Dynamic fields are generated based on the content properties of the document to be indexed. Fields are specified using some kind of wildcard in schema.xml. When a document is indexed, the wildcard will be expanded to create a proper field name. Dynamic fields allow to apply specific ways of analyzing fields based on their name, as well as cover fields that aren't known in advance, like the name of all formfields of a DataForm that ever could be invented.

When SolrPlugin is about to index a DataForm attached to a topic, it tries to guess the data type of each formfield. Normally, Foswiki does not specify any type information within a DataForm definition. Exceptions are (1) date: these are mapped to a *_dt field and (2) checkbox, select, radio, textboxlist: these are potentially multi-value fields and are thus indexed in a *_lst field.

Every other formfield is stored into an *_s field as well as into a *_search field. The former captures the exact content while the latter analyses the text more thoroughly optimized for fuzzy searching.

DataForm formfields are mapped to lucene document fields by prepending the field_* prefix to prevent name clashes with other dynamic fields generated on the fly. So for example a formfield ProjectManager will be stored in field_ProjectManager_s and field_ProjectManager_search. Likewise a select+multi formfield ProjectMembers will be stored in field_ProjectMembers_lst as it is a multivalued field.

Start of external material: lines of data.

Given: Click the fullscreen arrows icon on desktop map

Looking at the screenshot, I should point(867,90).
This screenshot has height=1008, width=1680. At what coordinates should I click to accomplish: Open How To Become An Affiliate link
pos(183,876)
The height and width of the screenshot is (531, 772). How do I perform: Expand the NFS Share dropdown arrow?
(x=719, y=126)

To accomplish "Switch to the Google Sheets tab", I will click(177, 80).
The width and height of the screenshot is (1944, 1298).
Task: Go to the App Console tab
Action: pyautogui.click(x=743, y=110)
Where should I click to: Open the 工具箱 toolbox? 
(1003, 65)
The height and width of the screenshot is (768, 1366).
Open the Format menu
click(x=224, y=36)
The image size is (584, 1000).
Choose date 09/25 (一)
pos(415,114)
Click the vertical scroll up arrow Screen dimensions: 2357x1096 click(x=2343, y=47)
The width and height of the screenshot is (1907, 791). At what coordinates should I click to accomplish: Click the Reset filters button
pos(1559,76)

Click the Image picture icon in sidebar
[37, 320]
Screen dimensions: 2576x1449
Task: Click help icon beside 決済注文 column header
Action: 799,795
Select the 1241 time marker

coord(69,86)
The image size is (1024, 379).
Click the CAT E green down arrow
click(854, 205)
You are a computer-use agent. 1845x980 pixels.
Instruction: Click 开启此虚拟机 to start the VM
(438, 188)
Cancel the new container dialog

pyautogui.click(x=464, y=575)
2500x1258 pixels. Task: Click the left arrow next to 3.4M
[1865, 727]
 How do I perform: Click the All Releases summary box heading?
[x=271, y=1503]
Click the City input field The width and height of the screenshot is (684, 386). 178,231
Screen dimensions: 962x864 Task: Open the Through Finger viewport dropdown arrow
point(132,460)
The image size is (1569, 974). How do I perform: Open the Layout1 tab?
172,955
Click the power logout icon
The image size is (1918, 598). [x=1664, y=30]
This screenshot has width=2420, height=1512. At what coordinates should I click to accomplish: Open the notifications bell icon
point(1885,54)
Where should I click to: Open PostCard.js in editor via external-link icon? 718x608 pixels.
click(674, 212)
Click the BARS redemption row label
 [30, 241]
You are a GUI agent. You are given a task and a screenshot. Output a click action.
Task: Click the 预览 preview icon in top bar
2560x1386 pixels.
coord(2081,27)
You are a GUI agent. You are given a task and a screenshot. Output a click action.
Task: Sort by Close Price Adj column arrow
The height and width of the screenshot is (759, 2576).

If a formfield name already comes with one of the below suffixes (_i, _l, _f, _dt, etc) then this suffix will be used instead of any heuristics trying to derive the best field type for the lucene field. That way DataForm fields although untyped by Foswiki can be indexed type-specific nevertheless.

Similarly topic preferences are indexed using a preference_* prefix.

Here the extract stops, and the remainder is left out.